MarHai commented 1 year ago

re percentiles: this broadens the view quite significantly and is also not default expectation, I would think? we could include it as a param with default percentiles = c(.25, .50, .75) which translates to current Q25/Mdn/Q75. If other options are included in this list, we could append them to the returning tibble.

re data transformation and scale reversing: this is a quite common thing to do, also/particularly for our students. i would like to think that this not only includes reversing (i.e., turning 1-5 into 5-1) but also (z-)standardizing (for which I commonly use rescale). maybe two functions are at request for this? scale_reverse and scale_z?

LKobilke commented 1 year ago

Regarding percentiles: I agree that it is not the default expectation and that it's likely to clutter the tibble. However, I understand why colleagues might miss having these percentiles since we do ask students to calculate them by hand. A possible solution that would allow us to keep the view slim might be to create a new parameter that defaults to the five-number summary (e.g., five_num_summary = TRUE as default). When set to FALSE, we would return a tibble that excludes the five most important percentiles and the range value, but includes the .10, .20, .30, .40, .60, .70, .80, .90 percentiles. This would mean swapping 6 columns for 8, which seems acceptable.

Regarding scaling: That's a great idea! We should adopt a tidy naming approach for our functions. Perhaps we could consider names such as reverse_scale(), center_scale(), and standardize_scale()?

MarHai commented 1 year ago

Percentiles: It comes down to the same result, I suppose. Question is whether we want a more technical argument (as in percentiles = c(.25, .50, .75)) or a more telling one (as in five_num_summary = TRUE). I have a slight tendency to the first but am fine with the second as well.

Scaling: I've implemented four scaling functions into #33, waiting for review.
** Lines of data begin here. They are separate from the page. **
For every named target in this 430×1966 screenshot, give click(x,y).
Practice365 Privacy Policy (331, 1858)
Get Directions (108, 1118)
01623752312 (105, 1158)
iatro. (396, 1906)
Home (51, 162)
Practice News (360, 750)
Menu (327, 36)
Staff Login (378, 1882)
joon-e commented 1 year ago

If we are to implement further percentiles in describe(), I would strongly argue in favor of the more technical argument. As a user, I would certainly not expect five_num_summary = FALSE to remove the range (in addition to min, max, mdn, q25 and q50) but add 8 other percentiles instead.

But I also like that describe() is opinionated in that it provides the parameters that are deemed to be most important. If users can provide their own input for the percentiles, why not also for the confidence interval(s). or exclude the other moments, or calculate a trimmed mean, etc.?

Maybe a specific calculate_percentiles() (or a better named) function would be more suited for getting custom percentiles (this could also provide a nice visualization, a density curve with the percentiles drawn in).